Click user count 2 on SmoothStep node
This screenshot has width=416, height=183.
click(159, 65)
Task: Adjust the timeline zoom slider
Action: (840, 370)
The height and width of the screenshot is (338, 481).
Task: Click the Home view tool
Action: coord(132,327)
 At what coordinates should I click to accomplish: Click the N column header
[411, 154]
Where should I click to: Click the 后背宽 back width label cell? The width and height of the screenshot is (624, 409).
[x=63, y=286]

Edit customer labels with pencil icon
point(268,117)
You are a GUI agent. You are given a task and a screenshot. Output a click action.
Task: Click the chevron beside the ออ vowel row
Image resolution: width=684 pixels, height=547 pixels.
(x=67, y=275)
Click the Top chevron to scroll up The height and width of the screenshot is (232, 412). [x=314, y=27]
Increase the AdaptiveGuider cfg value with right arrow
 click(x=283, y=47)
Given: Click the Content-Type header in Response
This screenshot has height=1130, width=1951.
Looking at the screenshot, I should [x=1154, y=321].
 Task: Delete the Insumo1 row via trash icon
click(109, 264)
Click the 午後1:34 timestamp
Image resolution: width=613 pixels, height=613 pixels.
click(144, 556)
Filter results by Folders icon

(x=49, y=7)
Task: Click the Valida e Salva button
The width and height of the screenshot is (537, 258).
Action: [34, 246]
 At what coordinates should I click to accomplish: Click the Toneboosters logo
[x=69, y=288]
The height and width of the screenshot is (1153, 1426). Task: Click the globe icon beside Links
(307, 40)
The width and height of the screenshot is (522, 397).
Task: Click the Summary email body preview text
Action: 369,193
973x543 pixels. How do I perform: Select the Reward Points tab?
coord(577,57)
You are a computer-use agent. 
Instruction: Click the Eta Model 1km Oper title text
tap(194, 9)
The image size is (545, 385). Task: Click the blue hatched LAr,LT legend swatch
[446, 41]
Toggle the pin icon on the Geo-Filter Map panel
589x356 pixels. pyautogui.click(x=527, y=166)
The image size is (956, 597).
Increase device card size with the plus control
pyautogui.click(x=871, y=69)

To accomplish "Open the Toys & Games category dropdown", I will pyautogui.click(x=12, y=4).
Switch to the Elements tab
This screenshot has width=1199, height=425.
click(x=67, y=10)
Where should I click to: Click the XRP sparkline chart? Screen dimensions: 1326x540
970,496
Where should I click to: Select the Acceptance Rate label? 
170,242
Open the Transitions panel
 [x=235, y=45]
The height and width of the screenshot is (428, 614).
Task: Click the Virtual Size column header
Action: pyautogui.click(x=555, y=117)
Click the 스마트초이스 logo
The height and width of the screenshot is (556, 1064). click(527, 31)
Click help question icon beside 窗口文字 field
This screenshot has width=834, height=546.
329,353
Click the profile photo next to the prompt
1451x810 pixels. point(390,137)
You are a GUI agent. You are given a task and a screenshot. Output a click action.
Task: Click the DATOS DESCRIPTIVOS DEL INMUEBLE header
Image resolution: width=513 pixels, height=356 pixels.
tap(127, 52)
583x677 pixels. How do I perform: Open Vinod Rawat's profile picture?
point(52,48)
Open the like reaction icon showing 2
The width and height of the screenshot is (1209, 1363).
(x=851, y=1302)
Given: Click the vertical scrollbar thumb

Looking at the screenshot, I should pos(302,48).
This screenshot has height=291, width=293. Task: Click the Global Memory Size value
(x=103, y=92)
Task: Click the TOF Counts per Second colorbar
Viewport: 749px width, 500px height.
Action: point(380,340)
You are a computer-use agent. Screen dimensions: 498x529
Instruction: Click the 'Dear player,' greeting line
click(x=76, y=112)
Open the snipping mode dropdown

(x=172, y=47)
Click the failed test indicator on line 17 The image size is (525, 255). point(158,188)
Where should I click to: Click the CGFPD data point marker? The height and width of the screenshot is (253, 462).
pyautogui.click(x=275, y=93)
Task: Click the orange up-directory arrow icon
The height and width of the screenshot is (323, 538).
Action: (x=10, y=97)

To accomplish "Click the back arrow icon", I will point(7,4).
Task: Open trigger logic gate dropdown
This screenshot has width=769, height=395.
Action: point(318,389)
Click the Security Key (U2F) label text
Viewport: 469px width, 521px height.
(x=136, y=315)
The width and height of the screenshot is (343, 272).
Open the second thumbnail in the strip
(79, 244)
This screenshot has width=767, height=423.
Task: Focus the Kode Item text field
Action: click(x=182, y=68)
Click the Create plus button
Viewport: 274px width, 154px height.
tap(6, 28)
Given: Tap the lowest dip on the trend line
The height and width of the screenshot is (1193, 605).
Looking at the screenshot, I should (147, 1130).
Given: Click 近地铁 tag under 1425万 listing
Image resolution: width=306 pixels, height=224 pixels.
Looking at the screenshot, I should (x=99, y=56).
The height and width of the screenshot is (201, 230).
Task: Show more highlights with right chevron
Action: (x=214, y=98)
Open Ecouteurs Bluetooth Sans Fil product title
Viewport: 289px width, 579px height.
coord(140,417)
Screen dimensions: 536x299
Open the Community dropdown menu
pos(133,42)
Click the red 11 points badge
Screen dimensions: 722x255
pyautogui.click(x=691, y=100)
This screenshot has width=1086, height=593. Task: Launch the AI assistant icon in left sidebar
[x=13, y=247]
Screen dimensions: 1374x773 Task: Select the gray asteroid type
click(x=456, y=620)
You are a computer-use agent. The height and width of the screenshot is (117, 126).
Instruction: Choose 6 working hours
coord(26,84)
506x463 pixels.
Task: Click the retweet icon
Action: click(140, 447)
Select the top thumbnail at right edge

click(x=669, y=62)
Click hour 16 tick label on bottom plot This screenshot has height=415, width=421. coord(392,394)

++++++++++++++++++++

* **INSTRUCCIONES A SEGUIR**
Reescribe como CSV de dos columnas, «enunciado» y «respuesta», los registros que van desde la línea que contiene "This screenshot has width=1086, height=593." hasta la línea que contiene "click(x=456, y=620)", ambas incluidas, con una fila por registro. Pon su texto y su respuesta cada uno en un solo campo entre comillas y cambia los saltos de línea por espacios.

* **RESULTADO ESPERADO**
enunciado,respuesta
"This screenshot has width=1086, height=593. Task: Launch the AI assistant icon in left sidebar","[x=13, y=247]"
"Screen dimensions: 1374x773 Task: Select the gray asteroid type","click(x=456, y=620)"